As much as none of what was happening with the scoreline had any right to happen, it was the implausibility of the brilliance of this equaliser that took the breath away. That's not how underdogs are supposed to do it; that's not how reigning world champions get manhandled. A scrappy header off a set-piece? Yes, maybe okay. A lucky penalty off an inadvertent handball? Sure, we've seen that happen. A worldie at the end of a move where Cape Verde played Argentina off the park? Come on now!

Eight minutes after the Cabral wondergoal went in, a Diney Borges own goal would let Argentina off the hook. 3-2, no penalty shootout. Now, if you look only at the scoresheet, that's failure. It's what the record books will say: Argentina beat Cape Verde in the round of 32 of the 2026 FIFA World Cup.

What the numbers and the facts won't tell you is what those of us watching will forever remember. For that moment when Cabral's hit thundered into the net, a true giant had been left unsteady on its feet, unaware of what was happening, unsure of what was to come. That singular moment will define this memory for us. Not the L in the win/loss column, but that feeling -- whether joyous or incredulous or depressing or somehow all three at the same time -- when it looked certain Cape Verde would drag Argentina to penalties.

In that lies Cape Verde's, and indeed Cabral's, glory.

His is a story that mirrors his nation's in a curious way. Born in Rotterdam, to parents from the island of Santiago in Cape Verde, he was playing in the German fifth tier just three years ago, living in a house where he had to repurpose bin bags as curtains. Three months ago, he made his Champions League debut for Benfica against Real Madrid, and now, he'd scored against Argentina. Out of nowhere, into the bright glare of centre-stage -- just like Cape Verde.

Only keen followers of African football knew much about the team apart from the curious trivia that they were one of the smallest nations to ever qualify for the World Cup. A little archipelago off the West Coast of Africa that many of us would have struggled to identify on a map, one that most of us would just have a passing recollection of having heard (or read) the name of somewhere... that was it. Look at them now. Look at Cabral now.

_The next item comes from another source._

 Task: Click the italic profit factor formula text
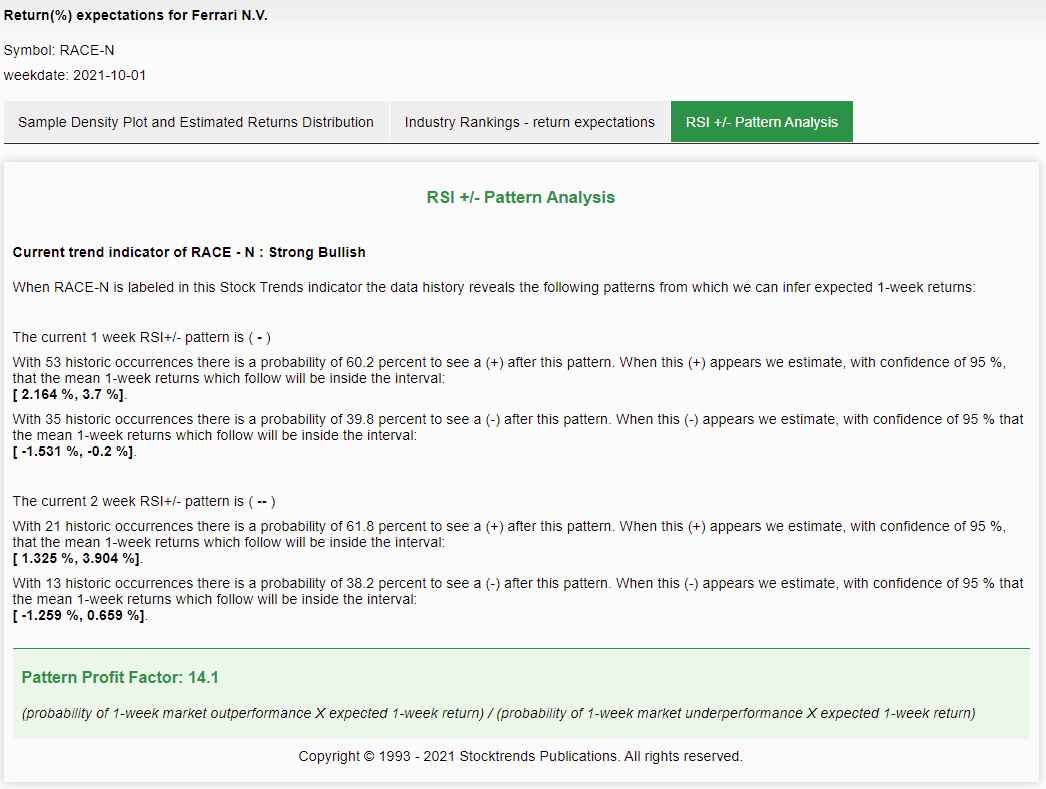tap(497, 713)
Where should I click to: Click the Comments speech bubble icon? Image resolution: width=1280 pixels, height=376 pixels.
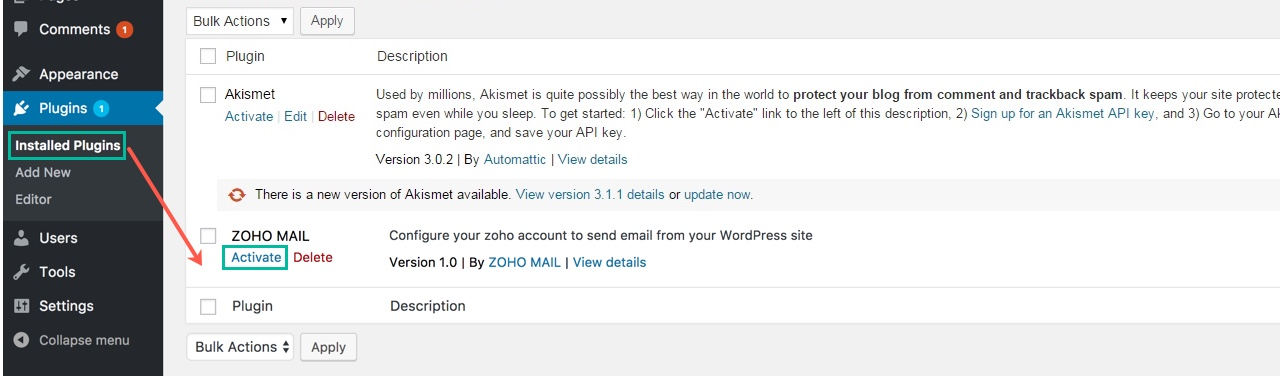point(21,29)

On a day when Leo Messi had broken even more World Cup records, on a day when Argentina advanced to the round of 16 to continue their title defence, the name on everyone's lips is Cape Verde. If it was the doggedness of spirit and performance that put it there, it is the brilliance of Cabral's goal -- and all that the moment signified -- that will keep it there for some time to come. It was, without doubt, one of the all-time great World Cup goals, one of the all-time great World Cup moments.